2
votes

It appears that most/all of the Data types in Chisel are sealed classes which do not allow a user to extend from them. Is it possible to add information regarding some user defined fields or to add support in the future?

I think there are a few cases where it could be helpful to have additional information:

  • Port descriptions possibly for documentation

  • Voltage levels/biases

    • If you are doing some chip top level connections you may have to make certain connection
    • Also many times signals will have a set_dont_touch (an SDC, not to be confused with Chisel dontTouch) placed on them, so it may be possible to add these for auto SDC constraints.
  • Modeling purposes

    • Chisel obviously doesn't deal with behavioral modeling, but there are times where a Verilog/SV real is used for modeling. This could be used to print out where these signals are for any post processing.

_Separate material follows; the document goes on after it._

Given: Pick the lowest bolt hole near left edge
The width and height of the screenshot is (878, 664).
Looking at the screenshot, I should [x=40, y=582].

I don't expect Chisel to handle all of the actual cases (such as making the document or dealing with connections), but if these members can be added/extended a user can either check these during construction and/or after elaboration for additional flows.

Thanks

1

1 Answers

2
votes

Chisel and FIRRTL have a fairly robust annotation system for handling such metadata. It is an area of active development, the handling of annotating instances (rather than modules) is improved in soon-to-be-released Chisel 3.4.0 / FIRRTL 1.4.0. That being said, I can provide a simple example to give a flavor of how it works

Basically, FIRRTL has this notion of an Annotation which can be associated with zero, one, or many Targets. A Target is the name of a hardware component (like a register or wire) or a module. This is exactly how Chisel's dontTouch is implemented

import chisel3._
import chisel3.stage._
import firrtl.annotations.JsonProtocol
import firrtl.transforms.DontTouchAnnotation

class Foo extends Module {
  val io = IO(new Bundle {
    val in = Input(Bool())
    val out = Output(Bool())
  })
  dontTouch(io)

  io.out := ~io.in
}


val resultAnnos = (new ChiselStage).run(ChiselGeneratorAnnotation(() => new Foo) :: Nil)

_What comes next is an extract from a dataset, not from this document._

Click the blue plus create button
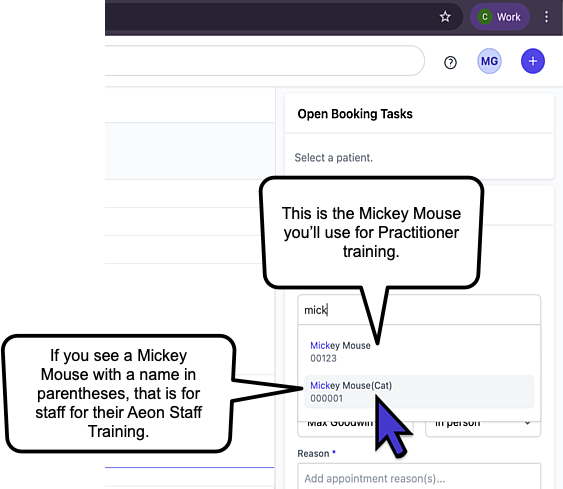563x489 pixels. (x=532, y=61)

val dontTouches = resultAnnos.collect { case dt: DontTouchAnnotation => dt }
println(JsonProtocol.serialize(dontTouches))
/* Prints:
[
  {
    "class":"firrtl.transforms.DontTouchAnnotation",
    "target":"~Foo|Foo>io_in"
  },
  {
    "class":"firrtl.transforms.DontTouchAnnotation",
    "target":"~Foo|Foo>io_out"
  }
]
*/

Note that this is fully extensible, it is fairly straightforward (though not well-documented) to define your own "dontTouch-like" API. Unfortunately, this flow does not have as much documentation as the Chisel APIs, but the overall structure is there and in heavy use in projects like FireSim (https://fires.im/).

A common use of annotations is to associate certain metadata with annotations (like physical design information), propagate it through compilation, and then emit a file in whatever format to hook into follow on flows.

Any exciting feature also coming in Chisel 3.4 that helps with this is the new "CustomFileEmission" API. When writing custom annotations it will be possible to tell FIRRTL how to emit the annotation such that you could, for example, have some annotation with physical design information and emit a TCL file.